CHALLENGE 1:
Could you reproduce verbatim the passage on subversive film, starting with "Whatever happened to" and going on through "six years since."?

SELECTED EXCERPT:
%%
Whatever happened to the truly “subversive” film? In the nearly four decades since Amos Vogel (1921-2012) first published his extraordinary and influential book Film as a Subversive Art, the word has lost a great deal of its relevance to North American cinema culture. It’s not as though there are no longer powerful institutions or conventions to subvert, but sometimes it seems as if every last taboo has already been smashed by someone else, and that attempts to upend aesthetic expectations are generally met with a collective yawn—a yawn that spreads quickly in a consolidating media landscape. A while back, when a rumor spread that new corporate owners had gone as far as to ban “subversive” (as well as “meta”) from the pages of The Village Voice, it was widely believed, although the word hasn’t proven to be eradicated there in the six years since.
%%
DATA ENTRIES:
%%
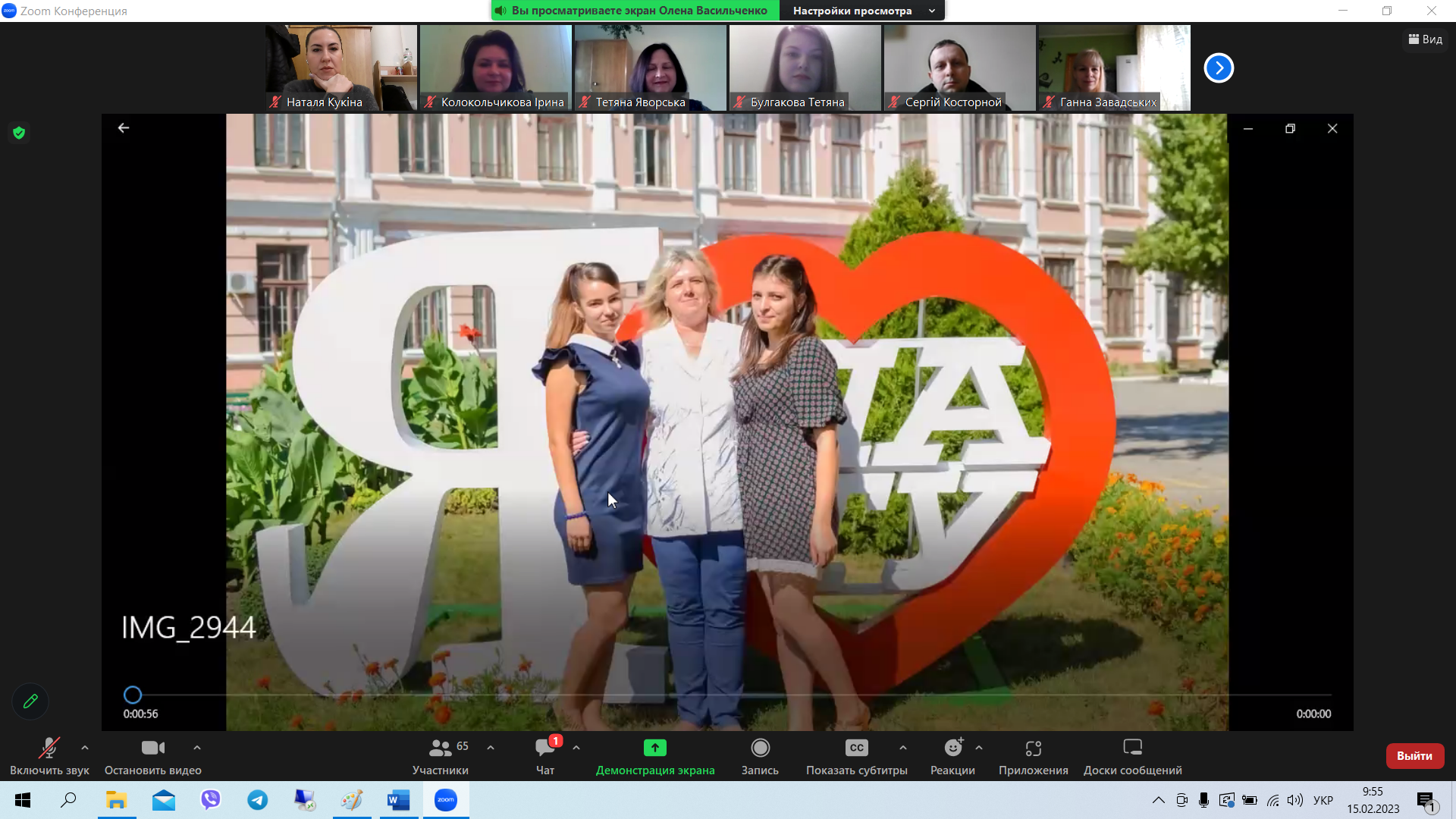Viewport: 1456px width, 819px height.
Task: Expand the audio options chevron
Action: pyautogui.click(x=85, y=748)
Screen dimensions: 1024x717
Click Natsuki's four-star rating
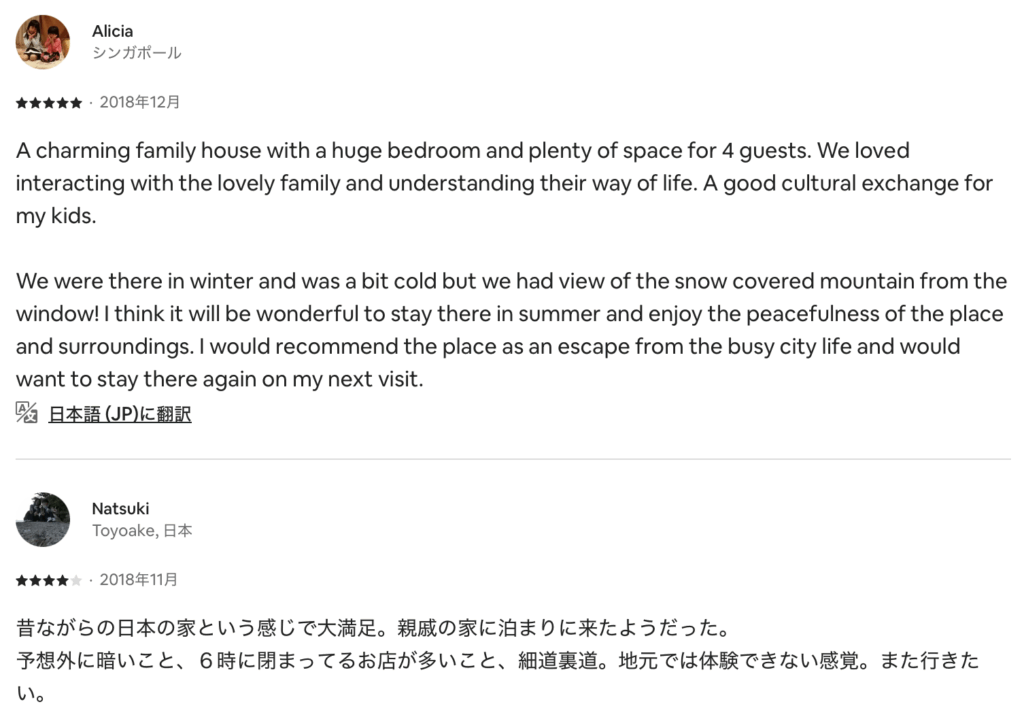(49, 580)
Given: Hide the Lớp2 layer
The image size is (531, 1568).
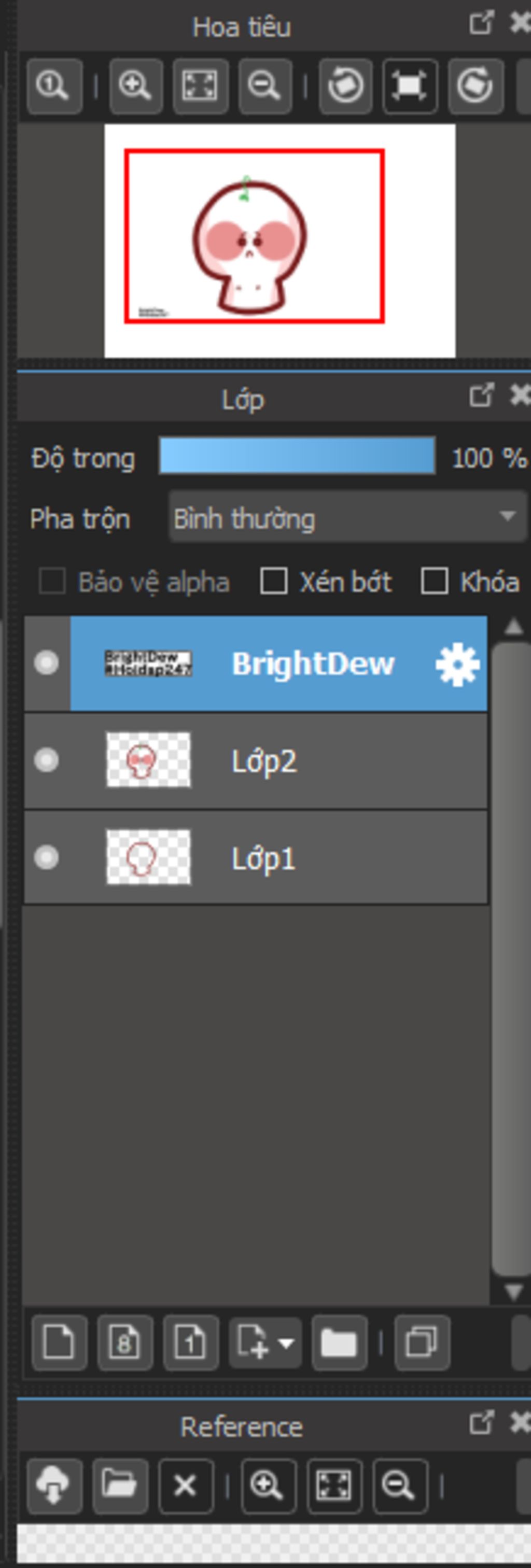Looking at the screenshot, I should (x=46, y=760).
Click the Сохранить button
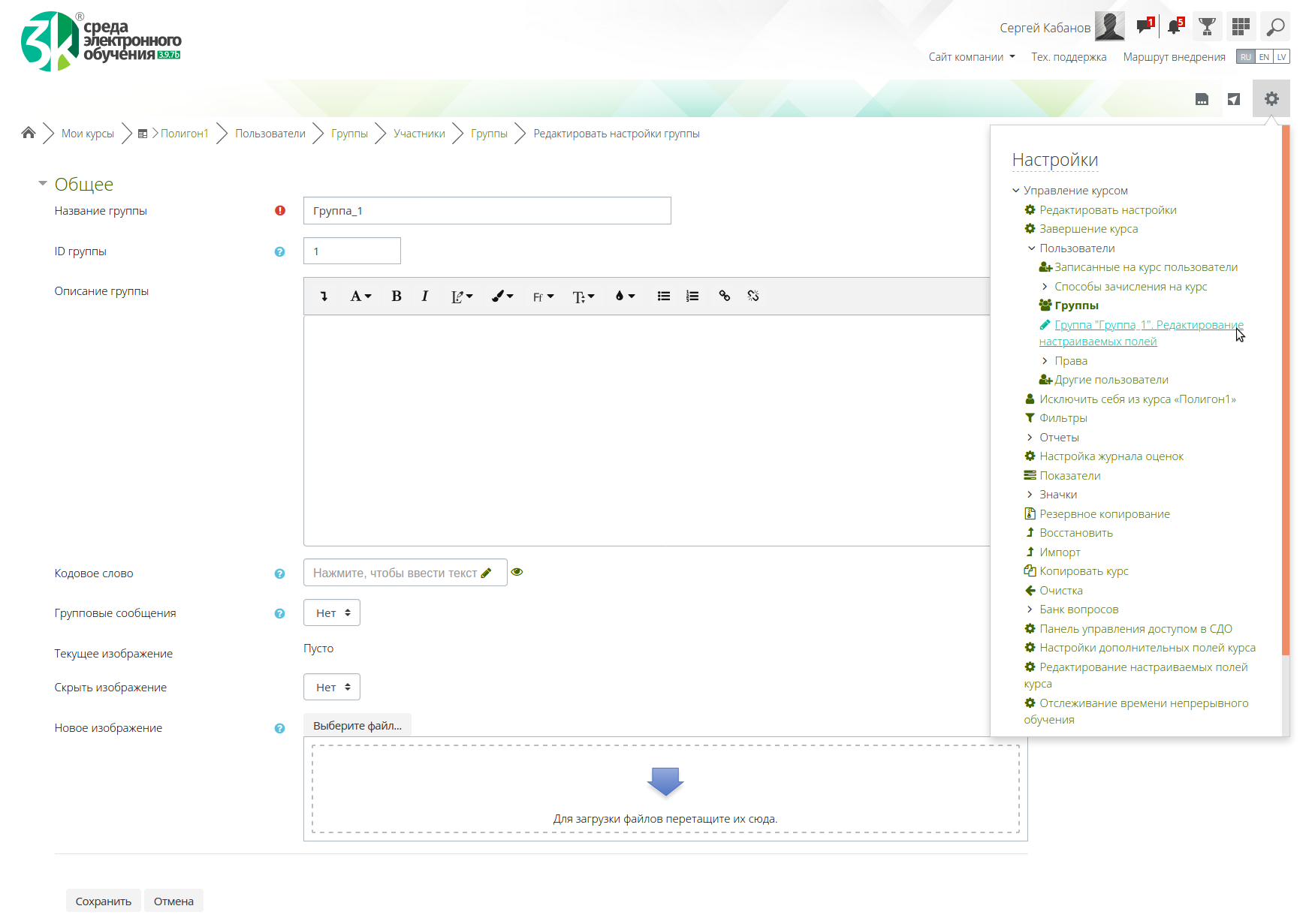Image resolution: width=1315 pixels, height=924 pixels. pos(104,901)
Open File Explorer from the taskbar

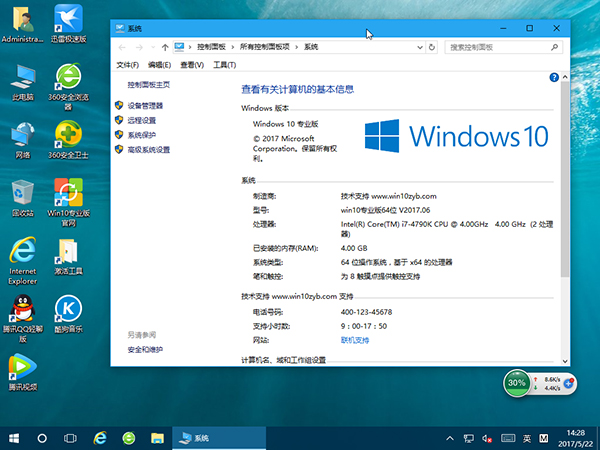(157, 438)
%%
CHALLENGE 2:
Can you give all the entries again with "button" renamed to "control", keeping everything else the same and leaving out the pictures?

CORRECT RESPONSE 1:
Whatever happened to the truly “subversive” film? In the nearly four decades since Amos Vogel (1921-2012) first published his extraordinary and influential book Film as a Subversive Art, the word has lost a great deal of its relevance to North American cinema culture. It’s not as though there are no longer powerful institutions or conventions to subvert, but sometimes it seems as if every last taboo has already been smashed by someone else, and that attempts to upend aesthetic expectations are generally met with a collective yawn—a yawn that spreads quickly in a consolidating media landscape. A while back, when a rumor spread that new corporate owners had gone as far as to ban “subversive” (as well as “meta”) from the pages of The Village Voice, it was widely believed, although the word hasn’t proven to be eradicated there in the six years since.

CORRECT RESPONSE 2:
Viewport: 1456px width, 819px height.
Task: Expand the audio options chevron
Action: pyautogui.click(x=85, y=748)
Screen dimensions: 1024x717
Click Natsuki's four-star rating
(49, 580)
Given: Hide the Lớp2 layer
The image size is (531, 1568).
Looking at the screenshot, I should (x=46, y=760).
Click the Сохранить control
Image resolution: width=1315 pixels, height=924 pixels. pos(104,901)
Open File Explorer from the taskbar

(157, 438)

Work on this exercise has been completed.